Unwanted Advances: Sexual Paranoia Comes to Campus
- Author: Laura Kipnis
- Publisher: Harper
- Publication date: April 4, 2017
- Pages: 256
- ISBN: 978-0-06-265786-2

= Unwanted Advances =

2017 book by Laura Kipnis

Unwanted Advances: Sexual Paranoia Comes to Campus is a 2017 book by the American cultural critic Laura Kipnis, published by Harper. The book is largely based on the case of the philosopher Peter Ludlow, who resigned from Northwestern University after a university disciplinary body found that he sexually harassed two students. Ludlow denied any wrongdoing and said the relationship was consensual. A central argument of the book is that "the stifling sense of sexual danger sweeping American campuses" and "neo-sentimentality about female vulnerability" do not empower women, but impede the fight for gender equality.
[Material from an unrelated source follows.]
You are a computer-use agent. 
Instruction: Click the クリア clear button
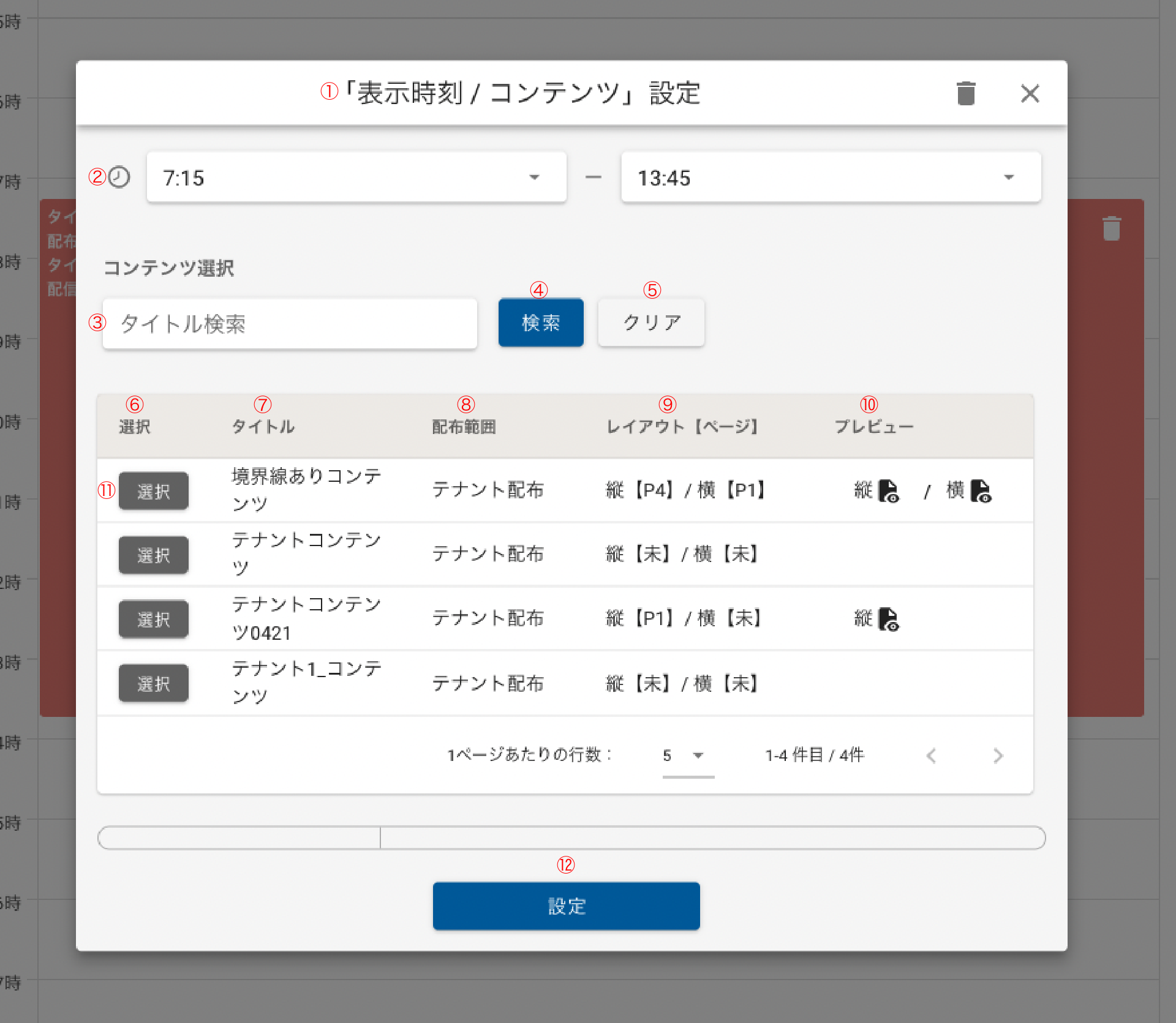651,323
A student who had brought a Title IX complaint discussed at length in the book filed a lawsuit against Kipnis and her publisher, HarperCollins, alleging invasion of privacy, defamation, and other charges relating to the book. The case was settled. Kipnis has publicly stated, "In case there’s any confusion, Unwanted Advances remains in print and I stand by everything in the book." Unwanted Advances was named one of The Wall Street Journals Ten Best Non-Fiction Books of 2017.